## MATERIAL PROVIDED

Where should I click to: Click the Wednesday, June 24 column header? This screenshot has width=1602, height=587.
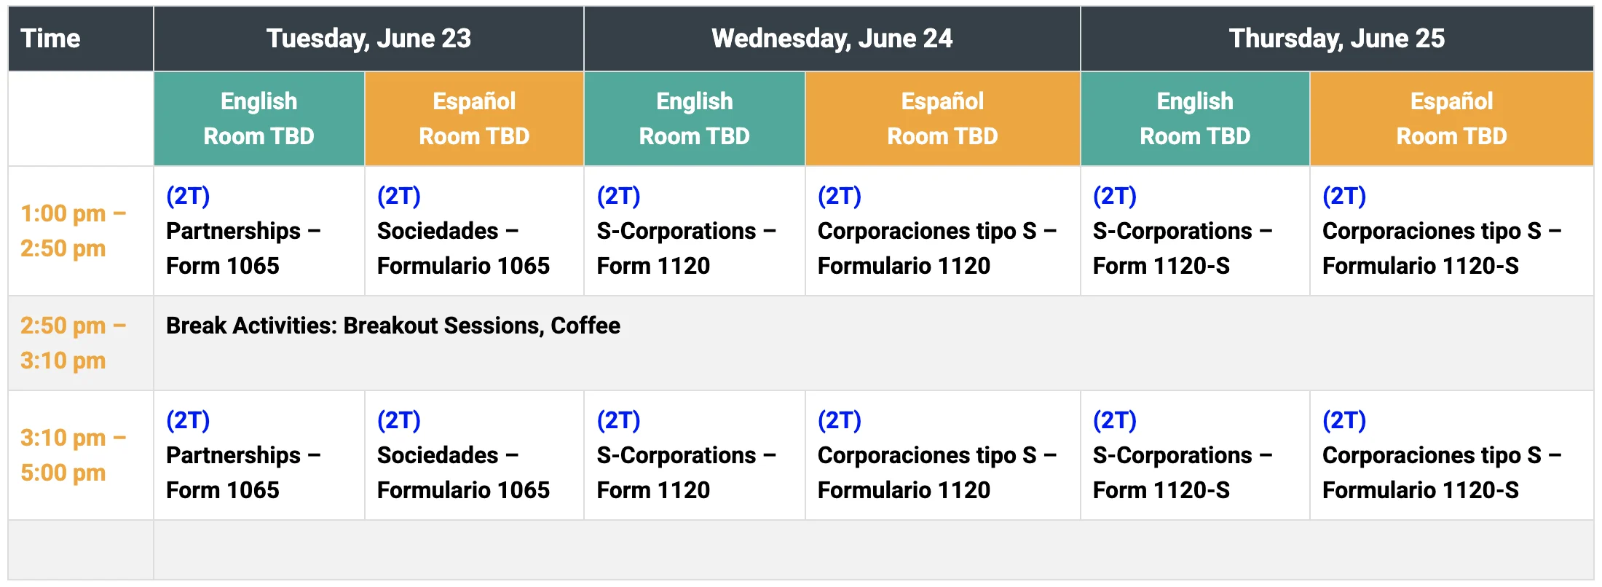(832, 39)

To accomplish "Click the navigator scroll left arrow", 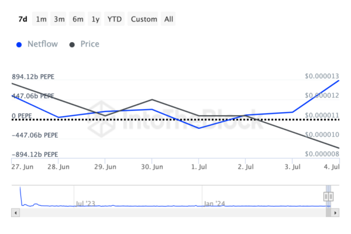I will [x=15, y=213].
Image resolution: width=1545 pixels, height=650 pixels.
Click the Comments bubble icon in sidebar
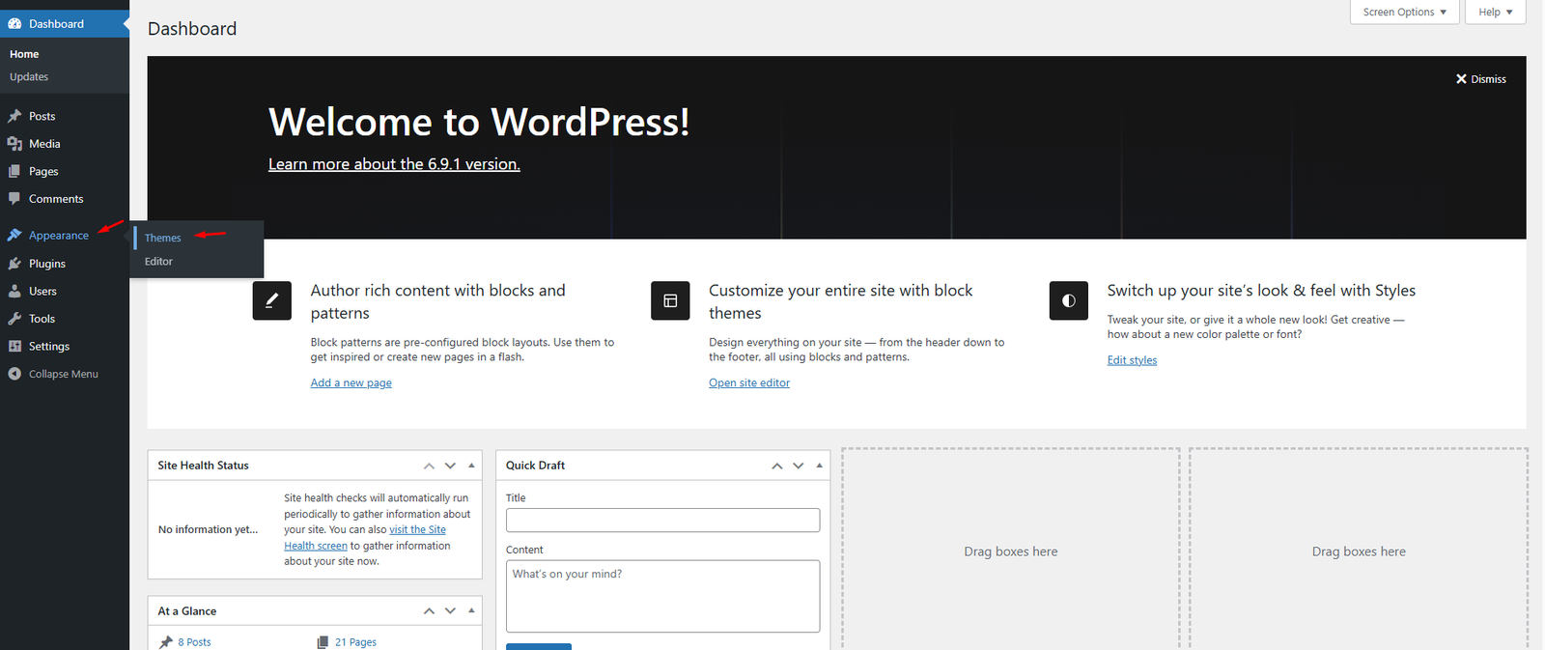14,198
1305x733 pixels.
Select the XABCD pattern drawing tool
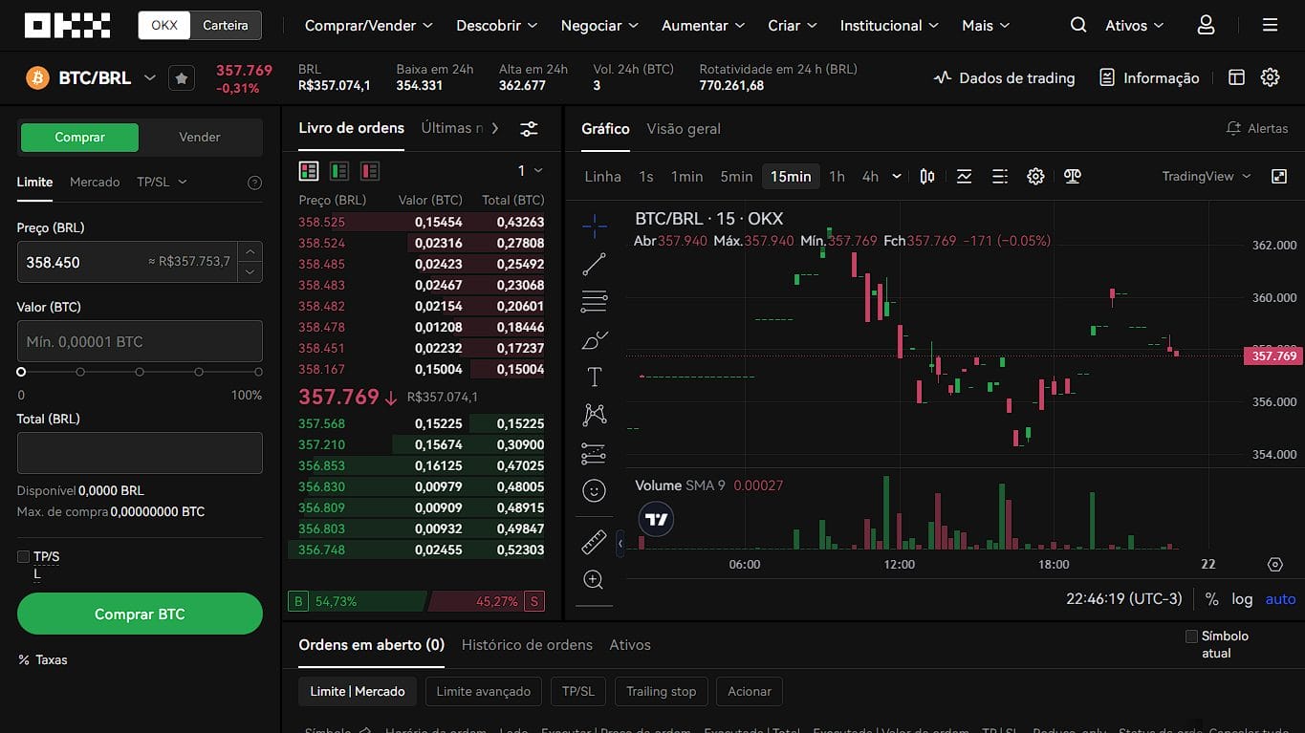point(594,415)
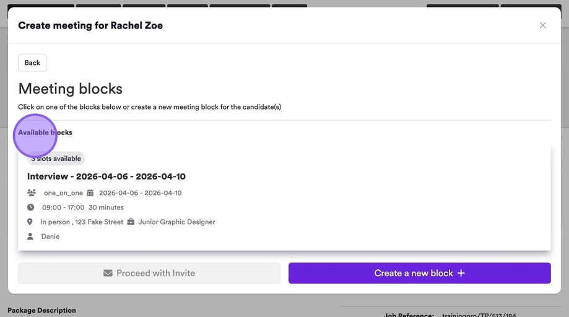Click the 30 minutes duration text
Image resolution: width=569 pixels, height=317 pixels.
tap(106, 207)
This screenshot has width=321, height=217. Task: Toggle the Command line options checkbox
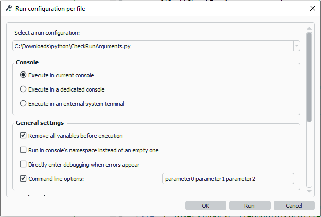pos(23,179)
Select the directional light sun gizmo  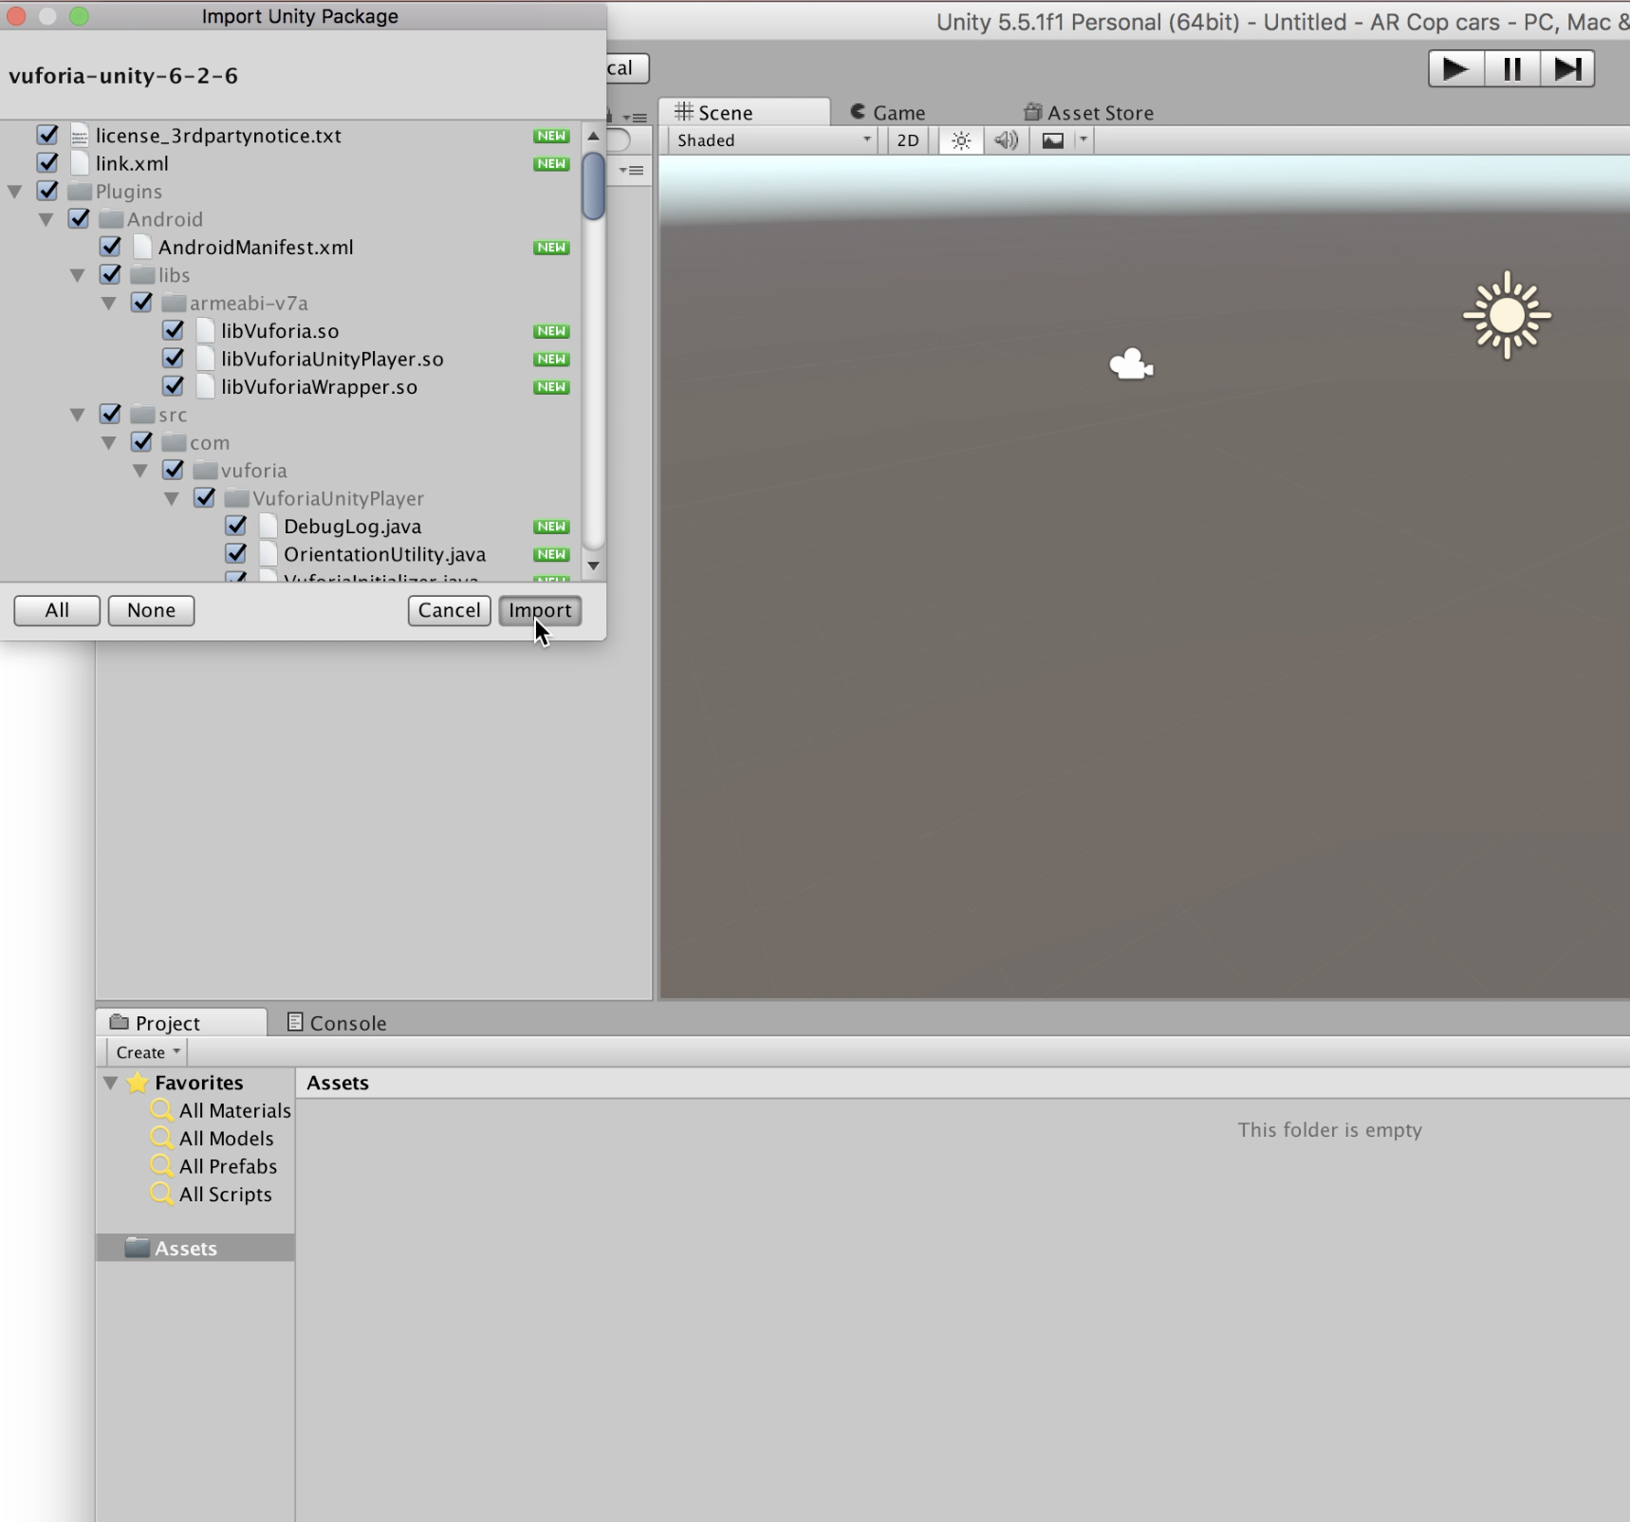[1506, 316]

## WHAT YOU SHOULD DO
Nothing but the lines above from the one that has "Image resolution: width=1545" down to the one that has "1305x733 pixels." belongs in the answer, copied exactly, without pictures.

## ANSWER BELOW
Image resolution: width=1545 pixels, height=650 pixels.
Click the Comments bubble icon in sidebar
14,198
1305x733 pixels.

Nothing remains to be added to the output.